*** Opening DATA SHOWN ***

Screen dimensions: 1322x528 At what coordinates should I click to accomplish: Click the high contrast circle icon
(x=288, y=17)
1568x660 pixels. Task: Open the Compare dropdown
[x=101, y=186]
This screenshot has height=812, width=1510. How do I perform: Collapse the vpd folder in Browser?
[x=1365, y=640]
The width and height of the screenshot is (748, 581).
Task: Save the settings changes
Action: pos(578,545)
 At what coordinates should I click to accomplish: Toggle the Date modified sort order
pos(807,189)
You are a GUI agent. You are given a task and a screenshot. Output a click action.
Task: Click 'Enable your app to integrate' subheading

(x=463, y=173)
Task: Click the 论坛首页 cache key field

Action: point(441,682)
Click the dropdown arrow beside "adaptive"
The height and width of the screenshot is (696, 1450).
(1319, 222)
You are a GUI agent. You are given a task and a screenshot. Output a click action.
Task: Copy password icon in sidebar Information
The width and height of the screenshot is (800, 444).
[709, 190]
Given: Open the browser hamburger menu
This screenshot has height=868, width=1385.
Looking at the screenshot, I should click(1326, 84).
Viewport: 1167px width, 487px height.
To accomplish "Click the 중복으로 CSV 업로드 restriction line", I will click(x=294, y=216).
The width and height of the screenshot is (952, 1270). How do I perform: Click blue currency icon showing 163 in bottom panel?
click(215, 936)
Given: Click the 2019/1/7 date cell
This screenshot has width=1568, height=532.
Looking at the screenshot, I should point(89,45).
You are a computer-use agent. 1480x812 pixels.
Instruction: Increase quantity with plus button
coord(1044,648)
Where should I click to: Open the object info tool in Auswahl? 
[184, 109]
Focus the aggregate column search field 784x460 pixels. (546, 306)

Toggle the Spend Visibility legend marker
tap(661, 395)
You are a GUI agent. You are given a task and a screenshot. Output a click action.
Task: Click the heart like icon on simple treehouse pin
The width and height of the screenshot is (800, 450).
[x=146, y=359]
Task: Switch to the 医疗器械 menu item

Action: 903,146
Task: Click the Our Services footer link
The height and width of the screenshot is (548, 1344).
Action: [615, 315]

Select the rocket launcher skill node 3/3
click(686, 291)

*** Closing DATA SHOWN ***

The job here is to write out all the entries again exactly.

### RESPONSE AREA:
Screen dimensions: 1322x528 At what coordinates should I click to accomplish: Click the high contrast circle icon
(x=288, y=17)
1568x660 pixels. Task: Open the Compare dropdown
[x=101, y=186]
This screenshot has height=812, width=1510. How do I perform: Collapse the vpd folder in Browser?
[x=1365, y=640]
The width and height of the screenshot is (748, 581).
Task: Save the settings changes
Action: pos(578,545)
 At what coordinates should I click to accomplish: Toggle the Date modified sort order
pos(807,189)
You are a GUI agent. You are given a task and a screenshot. Output a click action.
Task: Click 'Enable your app to integrate' subheading

(x=463, y=173)
Task: Click the 论坛首页 cache key field

Action: point(441,682)
Click the dropdown arrow beside "adaptive"
The height and width of the screenshot is (696, 1450).
(1319, 222)
You are a GUI agent. You are given a task and a screenshot. Output a click action.
Task: Copy password icon in sidebar Information
The width and height of the screenshot is (800, 444).
[709, 190]
Given: Open the browser hamburger menu
This screenshot has height=868, width=1385.
Looking at the screenshot, I should click(1326, 84).
Viewport: 1167px width, 487px height.
To accomplish "Click the 중복으로 CSV 업로드 restriction line", I will click(x=294, y=216).
The width and height of the screenshot is (952, 1270). How do I perform: Click blue currency icon showing 163 in bottom panel?
click(215, 936)
Given: Click the 2019/1/7 date cell
This screenshot has width=1568, height=532.
Looking at the screenshot, I should point(89,45).
You are a computer-use agent. 1480x812 pixels.
Instruction: Increase quantity with plus button
coord(1044,648)
Where should I click to: Open the object info tool in Auswahl? 
[184, 109]
Focus the aggregate column search field 784x460 pixels. (546, 306)

Toggle the Spend Visibility legend marker
tap(661, 395)
You are a GUI agent. You are given a task and a screenshot. Output a click action.
Task: Click the heart like icon on simple treehouse pin
The width and height of the screenshot is (800, 450).
[x=146, y=359]
Task: Switch to the 医疗器械 menu item

Action: 903,146
Task: Click the Our Services footer link
The height and width of the screenshot is (548, 1344).
Action: [615, 315]

Select the rocket launcher skill node 3/3
click(686, 291)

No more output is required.